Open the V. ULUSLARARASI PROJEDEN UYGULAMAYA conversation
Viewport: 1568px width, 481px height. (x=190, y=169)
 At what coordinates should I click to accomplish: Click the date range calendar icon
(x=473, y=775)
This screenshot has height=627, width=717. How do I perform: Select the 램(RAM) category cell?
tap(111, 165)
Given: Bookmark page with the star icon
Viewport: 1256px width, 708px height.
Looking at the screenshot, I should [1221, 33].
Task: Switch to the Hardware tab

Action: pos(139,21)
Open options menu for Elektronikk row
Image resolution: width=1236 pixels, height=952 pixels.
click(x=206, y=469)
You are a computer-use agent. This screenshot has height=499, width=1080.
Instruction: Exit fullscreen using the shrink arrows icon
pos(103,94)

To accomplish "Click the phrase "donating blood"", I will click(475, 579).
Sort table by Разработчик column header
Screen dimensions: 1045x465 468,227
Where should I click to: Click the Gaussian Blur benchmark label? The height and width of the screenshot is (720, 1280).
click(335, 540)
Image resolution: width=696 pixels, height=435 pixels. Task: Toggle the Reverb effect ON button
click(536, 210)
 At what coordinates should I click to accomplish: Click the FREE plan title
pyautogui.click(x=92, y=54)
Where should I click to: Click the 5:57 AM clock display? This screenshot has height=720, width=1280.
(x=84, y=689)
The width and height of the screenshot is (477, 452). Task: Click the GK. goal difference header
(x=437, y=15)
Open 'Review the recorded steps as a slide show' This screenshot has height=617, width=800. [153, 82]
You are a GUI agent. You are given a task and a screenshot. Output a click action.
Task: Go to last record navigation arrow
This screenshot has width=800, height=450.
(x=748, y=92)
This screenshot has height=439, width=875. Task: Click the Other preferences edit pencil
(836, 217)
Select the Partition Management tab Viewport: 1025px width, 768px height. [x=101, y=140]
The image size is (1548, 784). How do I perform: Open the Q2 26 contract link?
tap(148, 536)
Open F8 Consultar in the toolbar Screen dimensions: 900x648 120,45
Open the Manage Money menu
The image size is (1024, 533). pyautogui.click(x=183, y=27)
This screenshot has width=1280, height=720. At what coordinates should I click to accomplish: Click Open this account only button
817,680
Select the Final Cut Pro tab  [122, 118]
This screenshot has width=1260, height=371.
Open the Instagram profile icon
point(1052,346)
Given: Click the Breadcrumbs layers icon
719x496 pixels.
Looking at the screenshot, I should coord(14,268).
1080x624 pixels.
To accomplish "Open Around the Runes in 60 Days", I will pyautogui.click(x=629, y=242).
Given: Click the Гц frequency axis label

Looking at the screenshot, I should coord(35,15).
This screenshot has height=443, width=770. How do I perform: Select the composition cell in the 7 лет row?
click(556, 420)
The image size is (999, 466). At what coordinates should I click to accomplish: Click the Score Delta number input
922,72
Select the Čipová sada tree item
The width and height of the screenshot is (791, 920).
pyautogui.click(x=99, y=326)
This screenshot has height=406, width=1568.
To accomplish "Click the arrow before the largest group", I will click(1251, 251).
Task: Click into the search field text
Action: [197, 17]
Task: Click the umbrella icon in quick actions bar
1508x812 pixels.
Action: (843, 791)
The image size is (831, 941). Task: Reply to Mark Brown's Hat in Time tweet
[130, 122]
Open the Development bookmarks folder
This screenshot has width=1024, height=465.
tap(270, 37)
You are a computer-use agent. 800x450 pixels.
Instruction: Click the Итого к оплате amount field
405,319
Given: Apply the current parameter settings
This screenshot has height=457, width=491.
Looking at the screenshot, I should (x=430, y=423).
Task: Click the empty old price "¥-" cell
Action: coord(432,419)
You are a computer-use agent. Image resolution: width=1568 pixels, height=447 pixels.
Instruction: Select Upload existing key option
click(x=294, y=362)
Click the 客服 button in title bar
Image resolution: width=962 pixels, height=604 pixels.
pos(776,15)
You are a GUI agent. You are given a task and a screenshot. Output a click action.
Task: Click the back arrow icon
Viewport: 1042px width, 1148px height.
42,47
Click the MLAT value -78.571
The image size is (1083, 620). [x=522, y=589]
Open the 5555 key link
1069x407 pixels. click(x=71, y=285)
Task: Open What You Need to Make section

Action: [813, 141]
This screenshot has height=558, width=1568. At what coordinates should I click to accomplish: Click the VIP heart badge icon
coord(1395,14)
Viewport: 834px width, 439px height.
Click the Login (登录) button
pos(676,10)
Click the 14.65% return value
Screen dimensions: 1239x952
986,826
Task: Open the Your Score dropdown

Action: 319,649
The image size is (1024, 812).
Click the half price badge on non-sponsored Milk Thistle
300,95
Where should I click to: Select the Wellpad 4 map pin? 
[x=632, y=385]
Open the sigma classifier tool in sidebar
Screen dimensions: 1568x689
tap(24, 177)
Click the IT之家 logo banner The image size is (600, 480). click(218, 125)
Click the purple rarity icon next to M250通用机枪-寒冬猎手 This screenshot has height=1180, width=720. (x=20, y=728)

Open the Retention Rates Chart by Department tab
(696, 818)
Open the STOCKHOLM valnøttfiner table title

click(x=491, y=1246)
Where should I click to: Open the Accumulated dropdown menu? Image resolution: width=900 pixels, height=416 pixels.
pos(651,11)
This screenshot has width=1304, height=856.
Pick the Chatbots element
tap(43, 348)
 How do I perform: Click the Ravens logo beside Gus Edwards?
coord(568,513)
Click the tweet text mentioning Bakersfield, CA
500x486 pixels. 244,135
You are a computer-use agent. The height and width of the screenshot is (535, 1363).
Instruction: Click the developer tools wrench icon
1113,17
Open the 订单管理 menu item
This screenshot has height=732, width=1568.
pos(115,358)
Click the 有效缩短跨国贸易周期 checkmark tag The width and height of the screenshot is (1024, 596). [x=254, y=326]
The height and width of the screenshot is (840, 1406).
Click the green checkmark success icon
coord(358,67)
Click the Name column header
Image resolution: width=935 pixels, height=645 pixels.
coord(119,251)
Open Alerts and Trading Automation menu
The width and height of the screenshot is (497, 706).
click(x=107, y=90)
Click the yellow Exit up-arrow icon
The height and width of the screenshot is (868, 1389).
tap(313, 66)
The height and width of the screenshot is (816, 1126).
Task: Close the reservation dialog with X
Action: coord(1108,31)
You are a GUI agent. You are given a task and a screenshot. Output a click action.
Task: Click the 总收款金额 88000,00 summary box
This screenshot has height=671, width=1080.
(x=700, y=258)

About this exercise » Copy the full listing exactly.

Answer for this exercise »
Open the V. ULUSLARARASI PROJEDEN UYGULAMAYA conversation
Viewport: 1568px width, 481px height. (x=190, y=169)
 At what coordinates should I click to accomplish: Click the date range calendar icon
(x=473, y=775)
This screenshot has height=627, width=717. How do I perform: Select the 램(RAM) category cell?
tap(111, 165)
Given: Bookmark page with the star icon
Viewport: 1256px width, 708px height.
Looking at the screenshot, I should [1221, 33].
Task: Switch to the Hardware tab

Action: pos(139,21)
Open options menu for Elektronikk row
Image resolution: width=1236 pixels, height=952 pixels.
click(x=206, y=469)
You are a computer-use agent. This screenshot has height=499, width=1080.
Instruction: Exit fullscreen using the shrink arrows icon
pos(103,94)

To accomplish "Click the phrase "donating blood"", I will click(475, 579).
Sort table by Разработчик column header
Screen dimensions: 1045x465 468,227
Where should I click to: Click the Gaussian Blur benchmark label? The height and width of the screenshot is (720, 1280).
click(335, 540)
Image resolution: width=696 pixels, height=435 pixels. Task: Toggle the Reverb effect ON button
click(536, 210)
 At what coordinates should I click to accomplish: Click the FREE plan title
pyautogui.click(x=92, y=54)
Where should I click to: Click the 5:57 AM clock display? This screenshot has height=720, width=1280.
(x=84, y=689)
The width and height of the screenshot is (477, 452). Task: Click the GK. goal difference header
(x=437, y=15)
Open 'Review the recorded steps as a slide show' This screenshot has height=617, width=800. [153, 82]
You are a GUI agent. You are given a task and a screenshot. Output a click action.
Task: Go to last record navigation arrow
This screenshot has width=800, height=450.
(x=748, y=92)
This screenshot has height=439, width=875. Task: Click the Other preferences edit pencil
(836, 217)
Select the Partition Management tab Viewport: 1025px width, 768px height. [x=101, y=140]
The image size is (1548, 784). How do I perform: Open the Q2 26 contract link?
tap(148, 536)
Open F8 Consultar in the toolbar Screen dimensions: 900x648 120,45
Open the Manage Money menu
The image size is (1024, 533). pyautogui.click(x=183, y=27)
This screenshot has width=1280, height=720. At what coordinates should I click to accomplish: Click Open this account only button
817,680
Select the Final Cut Pro tab  [122, 118]
This screenshot has width=1260, height=371.
Open the Instagram profile icon
point(1052,346)
Given: Click the Breadcrumbs layers icon
719x496 pixels.
Looking at the screenshot, I should coord(14,268).
1080x624 pixels.
To accomplish "Open Around the Runes in 60 Days", I will pyautogui.click(x=629, y=242).
Given: Click the Гц frequency axis label

Looking at the screenshot, I should coord(35,15).
This screenshot has height=443, width=770. How do I perform: Select the composition cell in the 7 лет row?
click(556, 420)
The image size is (999, 466). At what coordinates should I click to accomplish: Click the Score Delta number input
922,72
Select the Čipová sada tree item
The width and height of the screenshot is (791, 920).
pyautogui.click(x=99, y=326)
This screenshot has height=406, width=1568.
To accomplish "Click the arrow before the largest group", I will click(1251, 251).
Task: Click into the search field text
Action: [197, 17]
Task: Click the umbrella icon in quick actions bar
1508x812 pixels.
Action: (843, 791)
The image size is (831, 941). Task: Reply to Mark Brown's Hat in Time tweet
[130, 122]
Open the Development bookmarks folder
This screenshot has width=1024, height=465.
tap(270, 37)
You are a computer-use agent. 800x450 pixels.
Instruction: Click the Итого к оплате amount field
405,319
Given: Apply the current parameter settings
This screenshot has height=457, width=491.
Looking at the screenshot, I should (x=430, y=423).
Task: Click the empty old price "¥-" cell
Action: coord(432,419)
You are a computer-use agent. Image resolution: width=1568 pixels, height=447 pixels.
Instruction: Select Upload existing key option
click(x=294, y=362)
Click the 客服 button in title bar
Image resolution: width=962 pixels, height=604 pixels.
pos(776,15)
You are a GUI agent. You are given a task and a screenshot. Output a click action.
Task: Click the back arrow icon
Viewport: 1042px width, 1148px height.
42,47
Click the MLAT value -78.571
The image size is (1083, 620). [x=522, y=589]
Open the 5555 key link
1069x407 pixels. click(x=71, y=285)
Task: Open What You Need to Make section

Action: [813, 141]
This screenshot has height=558, width=1568. At what coordinates should I click to accomplish: Click the VIP heart badge icon
coord(1395,14)
Viewport: 834px width, 439px height.
Click the Login (登录) button
pos(676,10)
Click the 14.65% return value
Screen dimensions: 1239x952
986,826
Task: Open the Your Score dropdown

Action: 319,649
The image size is (1024, 812).
Click the half price badge on non-sponsored Milk Thistle
300,95
Where should I click to: Select the Wellpad 4 map pin? 
[x=632, y=385]
Open the sigma classifier tool in sidebar
Screen dimensions: 1568x689
tap(24, 177)
Click the IT之家 logo banner The image size is (600, 480). click(218, 125)
Click the purple rarity icon next to M250通用机枪-寒冬猎手 This screenshot has height=1180, width=720. (x=20, y=728)

Open the Retention Rates Chart by Department tab
(696, 818)
Open the STOCKHOLM valnøttfiner table title

click(x=491, y=1246)
Where should I click to: Open the Accumulated dropdown menu? Image resolution: width=900 pixels, height=416 pixels.
pos(651,11)
This screenshot has width=1304, height=856.
Pick the Chatbots element
tap(43, 348)
 How do I perform: Click the Ravens logo beside Gus Edwards?
coord(568,513)
Click the tweet text mentioning Bakersfield, CA
500x486 pixels. 244,135
You are a computer-use agent. The height and width of the screenshot is (535, 1363).
Instruction: Click the developer tools wrench icon
1113,17
Open the 订单管理 menu item
This screenshot has height=732, width=1568.
pos(115,358)
Click the 有效缩短跨国贸易周期 checkmark tag The width and height of the screenshot is (1024, 596). [x=254, y=326]
The height and width of the screenshot is (840, 1406).
Click the green checkmark success icon
coord(358,67)
Click the Name column header
Image resolution: width=935 pixels, height=645 pixels.
coord(119,251)
Open Alerts and Trading Automation menu
The width and height of the screenshot is (497, 706).
click(x=107, y=90)
Click the yellow Exit up-arrow icon
The height and width of the screenshot is (868, 1389).
tap(313, 66)
The height and width of the screenshot is (816, 1126).
Task: Close the reservation dialog with X
Action: coord(1108,31)
You are a GUI agent. You are given a task and a screenshot. Output a click action.
Task: Click the 总收款金额 88000,00 summary box
This screenshot has height=671, width=1080.
(x=700, y=258)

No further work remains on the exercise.